ÊTRE VIVANT ET LE SAVOIR
Une répétition
Emmanuèle Bernheim et Alain Cavalier sont amis depuis plus de trente ans. Un jour, il lui propose de faire l’adaptation de son roman autobiographique Tout s’est bien passé dans lequel elle tiendrait son propre rôle et, lui, deviendrait son père qui lui a demandé de l’aider à en finir…

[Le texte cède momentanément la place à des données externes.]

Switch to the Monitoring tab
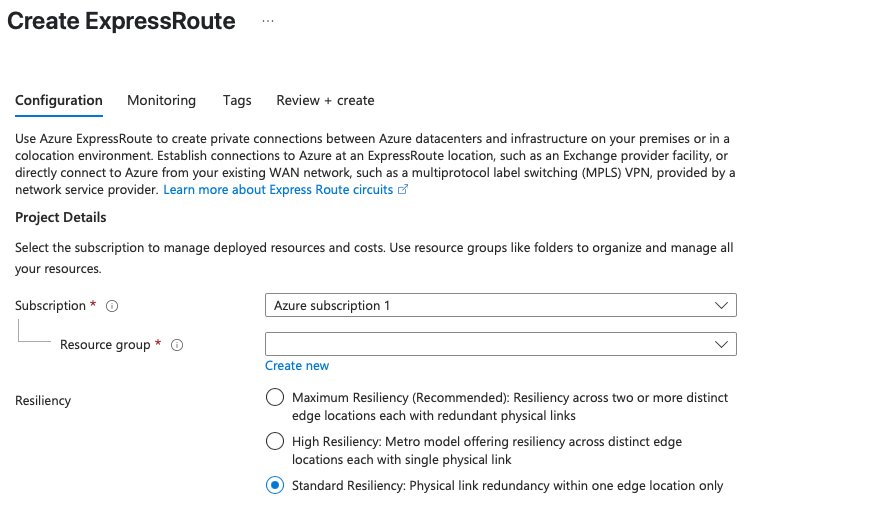Screen dimensions: 896x514 [x=161, y=101]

"Être vivant et le savoir" est un film bouleversant où le réalisateur s’y dévoile comme il l’a rarement fait. Si en général c’est sa voix seule qui nous accompagne, ici il a apparaît à l’écran et surtout, il parle, il s’adresse à un spectateur en devenir, en plus des personnes qui l’entoure et qu’il filme. Tout ce qui se passe à l’écran est issu du journal quotidien d’Alain Cavalier. Ainsi, rien n’est écrit ou préparé, se sont ses réflexions de l’instant, les merveilles de la réalité, les moments suspendus qu’il est le seul à voir, mais qu’il parvient à saisir dans leur évanescence.
Le film s’ouvre sur une mort, une mort assistée et une bougie qui s’allume, mais qui est surexposée. Le vieux réalisateur jure et règle le diaphragme, puis se demande si son amie est partie en même temps qu’il a allumé la bougie. Alain Cavalier fait un film d’un film qui ne s’est pas fait. Ce n’est pas un montage de scènes qu’il aurait commencées à tourner, ce n’est pas non plus un documentaire comme "Lost in la Mancha" sur un film avorté, c’est le rassemblement, la mise au présent de ce qui a été.
Plus que sur Emmanuèle Bernheim, ce film est sur Cavalier lui-même, qui se livre sans le vouloir, sans savoir au moment où il capture ces images qu’elles vont être un film. Il est complètement naturel quand il filme son travail, avec des courges et des patates douces qu’il laisse vivre dans son atelier et dont il observe les différents stades avant de les inclure dans ses compositions photographiques.
Ces compositions sont saisissantes, car au fur et à mesure du temps passé avec le réalisateur, son regard commence à nous contaminer et, pour nous aussi, cette armée de légumes immobiles se dote de vie. Une vierge apparaît dans une courge ratatinée entre le Christ sans bras et celui en plastique coloré.
Enfin, dans une séquence très troublante, de répétition sur la mort, le réalisateur allongé sur un lit, en un souffle, cesse de respirer, pendant un très très long moment. Point culminant de l’émotion du film, les quelques mots qu’il prononce, quand il revient à lui, rassemblent toute la poésie de la réalité que porte son cinéma.